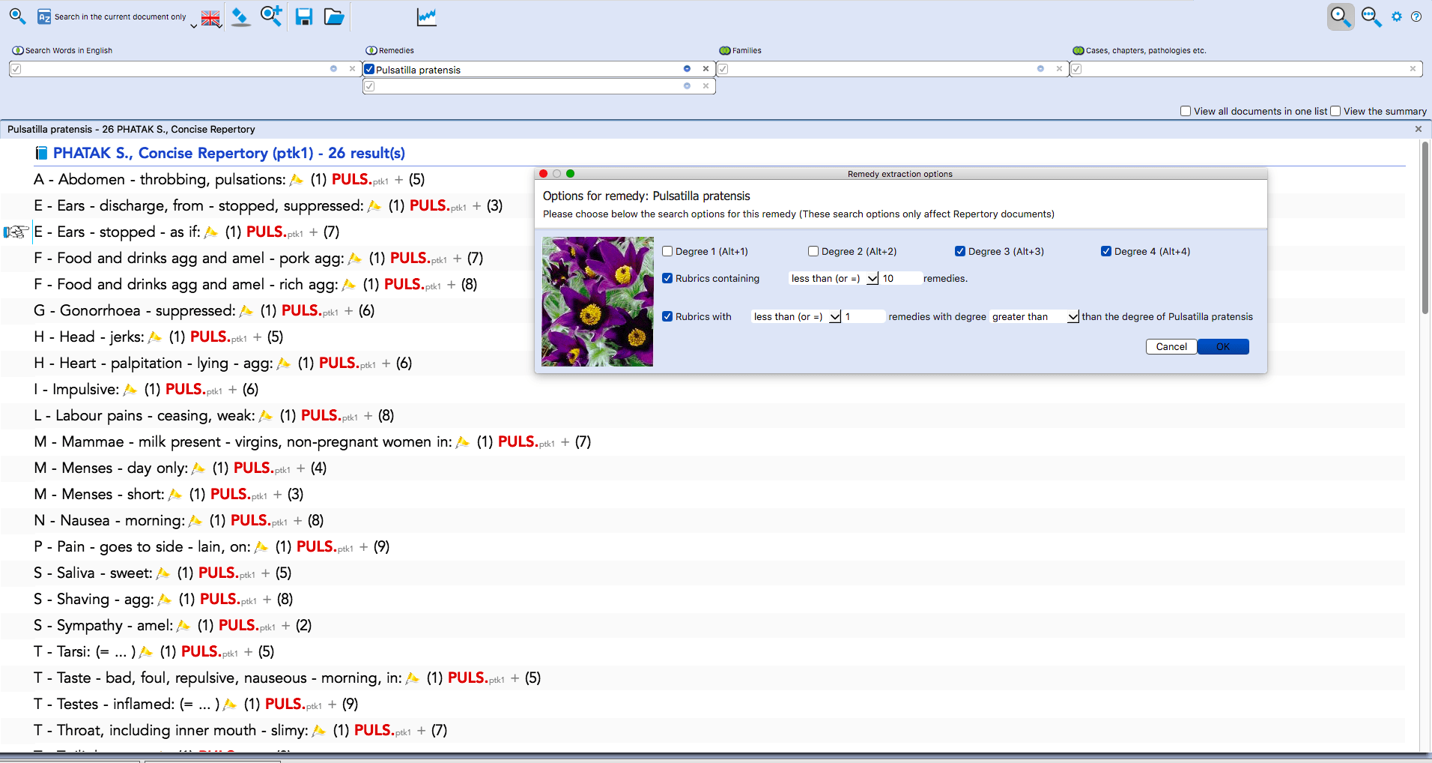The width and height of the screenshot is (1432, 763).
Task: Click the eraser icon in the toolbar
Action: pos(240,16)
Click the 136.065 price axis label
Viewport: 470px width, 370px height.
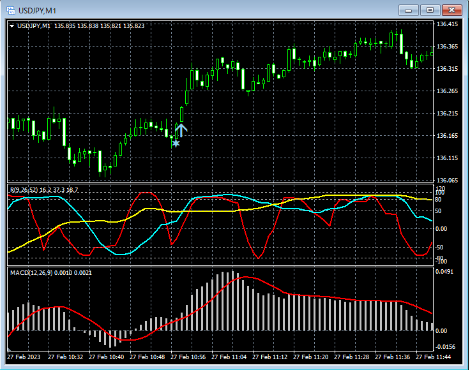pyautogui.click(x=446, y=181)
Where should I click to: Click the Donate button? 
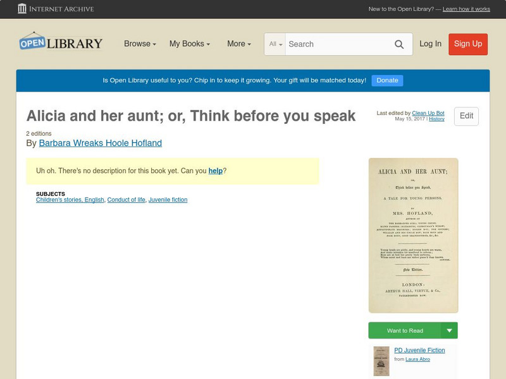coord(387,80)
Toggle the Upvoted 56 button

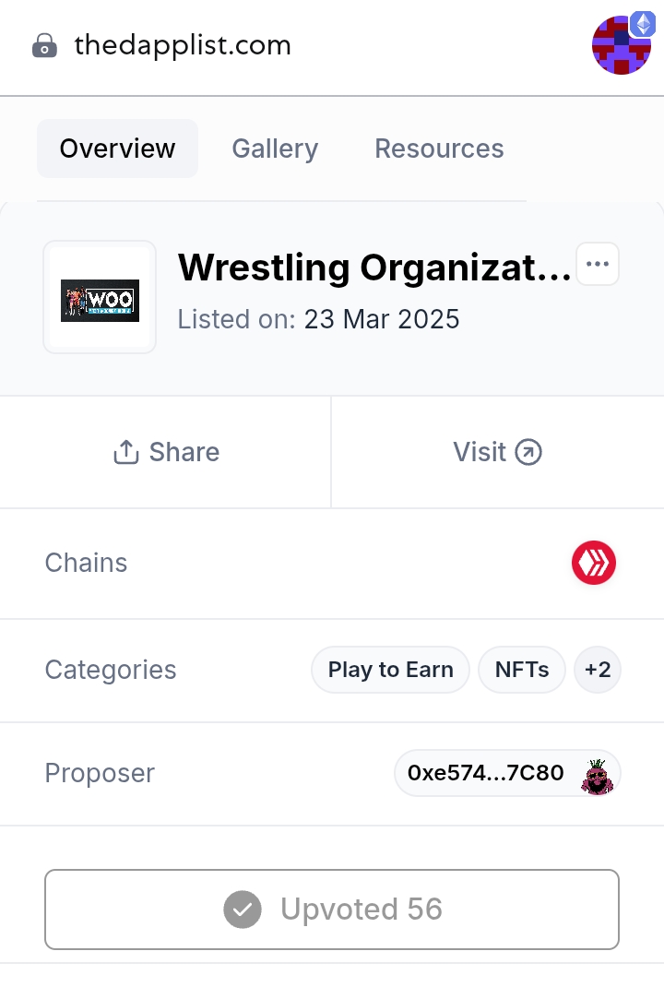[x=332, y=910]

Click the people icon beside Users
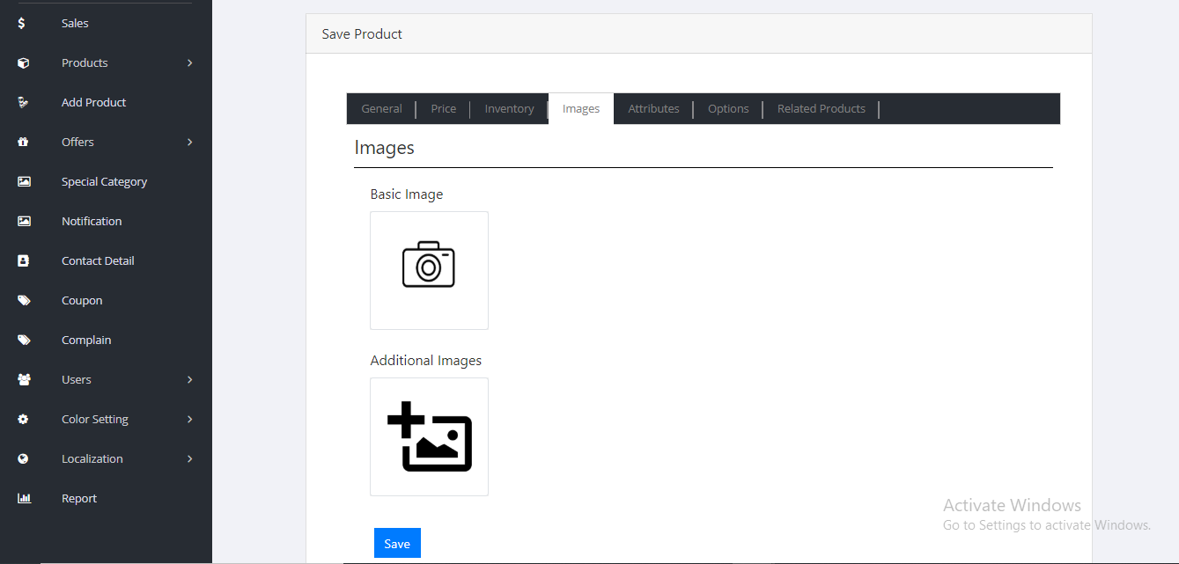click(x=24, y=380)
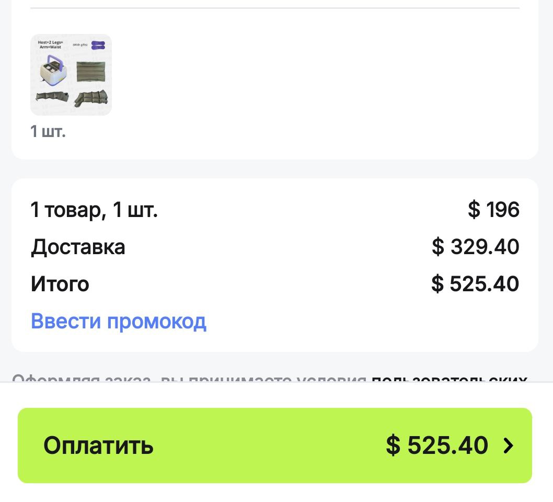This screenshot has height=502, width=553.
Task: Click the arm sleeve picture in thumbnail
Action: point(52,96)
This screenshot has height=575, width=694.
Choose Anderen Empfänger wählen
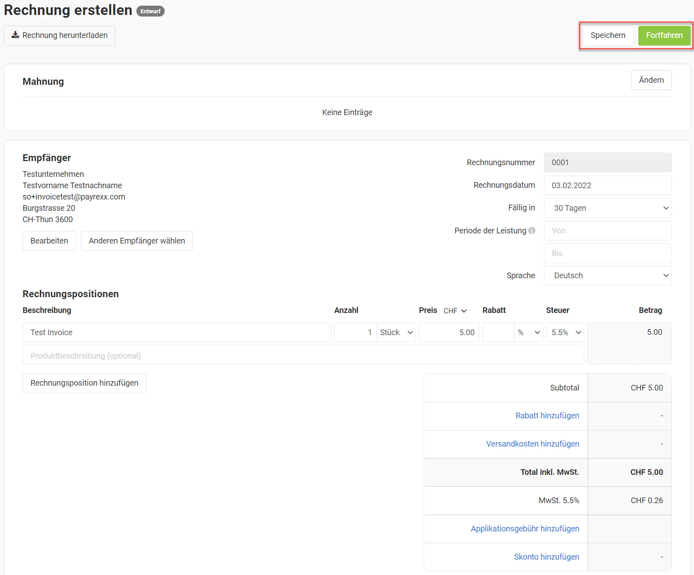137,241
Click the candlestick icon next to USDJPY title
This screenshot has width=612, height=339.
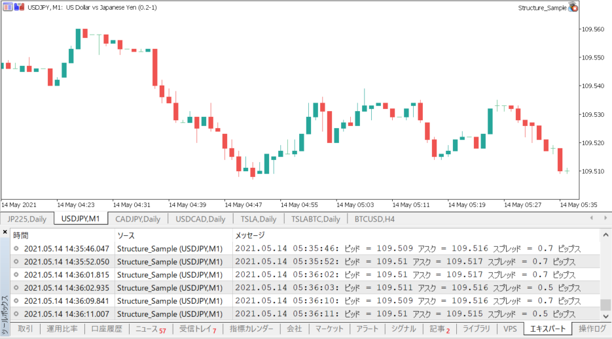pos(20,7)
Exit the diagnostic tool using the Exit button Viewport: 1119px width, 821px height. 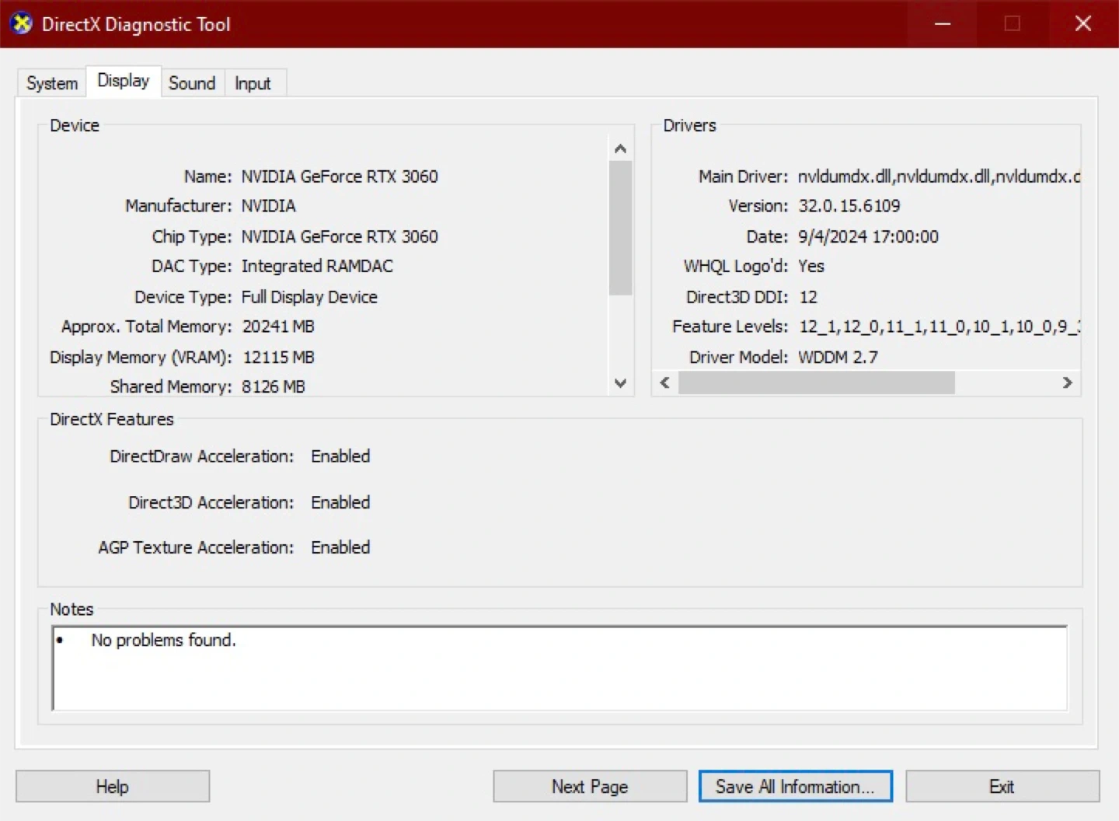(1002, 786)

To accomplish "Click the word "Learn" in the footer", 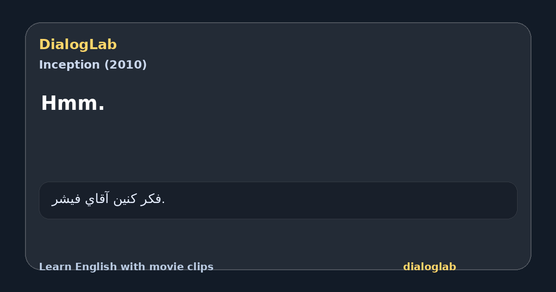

****************************************

Exercise aim> Your reply should consist solely of the lines above from the line containing "Toggle the Upvoted 56 button" up to and including the line containing "This screenshot has height=575, width=694.", reproduced exactly, minus the pictures.

Response to this task>
Toggle the Upvoted 56 button

[x=332, y=910]

Click the people icon beside Users
click(x=24, y=380)
This screenshot has height=502, width=553.
Task: Click the arm sleeve picture in thumbnail
Action: point(52,96)
This screenshot has height=575, width=694.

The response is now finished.